Phoenix City Councilman DiCiccio Fires A Salvo Against ASU Cancel Culture

ASU rejects dean, fires radio station manager over politically incorrect tweets

cronkite school

Sal DiCiccio is madder than hell, and he is not going to take it anymore.

After Arizona State University canceled its job offer to Dr. Sonya Duhé, who was hired as dean of its journalism school, and removed Rae’Lee Klein from her job as manager of its student-run radio station, DiCiccio told the school he is fed up with their discriminatory policies.

Duhé’s job offer was rescinded by ASU after she asked for prayer for police on Twitter, after George Floyd was killed.

Klein was fired by ASU for posting an article on Twitter about the criminal background of Jacob Blake, after he was shot by a police officer while resisting arrest on a sexual assault warrant.

DiCiccio is at odds with the university’s administrators, because he says they do not support the principles of free speech and traditional journalistic fairness.

In a letter to Kristen Gilger, interim dean of the Walter Cronkite School of Journalism, Phoenix City Councilman DiCiccio said he will no longer speak to them.

DiCiccio wrote that until the Cronkite school commits to the principles of journalistic integrity and free speech “neither I or my office will respond in any way to any inquiry, interview or information request made by students or faculty… other than provide a copy of this letter in response.”

In an interview on James T. Harris’s “The Conservative Circus” radio show, DiCiccio said university administrators are deciding what is acceptable speech, which should be worrisome for everyone.

“They are taking away the whole concept of the first amendment,” DiCiccio said Friday on the popular Phoenix-based morning show. “We have their students contacting us all the time for interviews and I’m like ‘screw you’ if your organization is going to be practicing these kind of things, there’s no way you’re going to be talking to me.”
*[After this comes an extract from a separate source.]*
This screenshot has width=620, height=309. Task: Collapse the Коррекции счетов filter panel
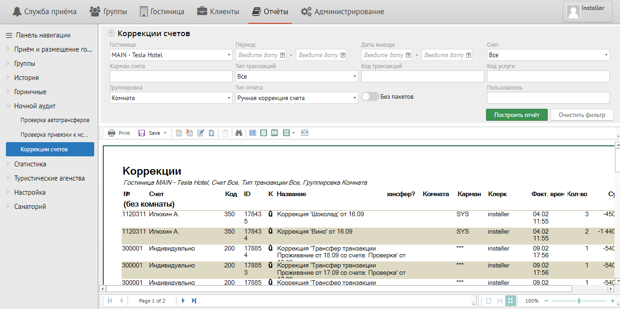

Incoming dean’s job offer rescinded

Duhé, a professor and director of the School of Communication and Design at Loyola University New Orleans for more than a decade, Duhé resigned from those positions to take the job at ASU’s journalism school.

As Duhé was prepared to take the post in Arizona on July 1, she wrote this tweet, which angered some of her former students, who demanded that she lose her upcoming job: “For the family of George Floyd, the good police officers who keep us safe, my students, faculty and staff. Praying for peace on the #BlackOutTuesday.

George Floyd, 46, died May 25, after a Minneapolis police officer kneeled on his neck during an attempted arrest for allegedly trying to spend a counterfeit $20 bill. His death triggered nationwide riots.

After Loyola students were angered by Duhé’s tweet, allegations of racism by black students were brought to the attention of ASU officials. In early June, ASU rescinded its offer of employment.

Two former students subsequently told media that they had filed racial bias reports with Loyola human resources, alleging “racist and insensitive conduct,” said a June 7 story in the Maroon, Loyola’s student paper.

Duhé denied one of the student’s allegations in a 2019 racial bias complaint, saying some of her statements were ludicrous, such as that Duhé told her to press her hair, according to a Maroon story.

“In fact, I’ve never heard or used the word ‘pressed’ in regards to people’s hair. Never did I tell students of African-American descent to ‘not be natural’ when dealing with their hair,” Duhé said in the report. “I expect all students, male and female, taking a professional photograph to be well groomed.”

Another Loyola journalism professor, Maroon advisor Michael Giusti, vouched for Duhé, saying that he worked alongside her for 11 years and had “never seen her be racist.”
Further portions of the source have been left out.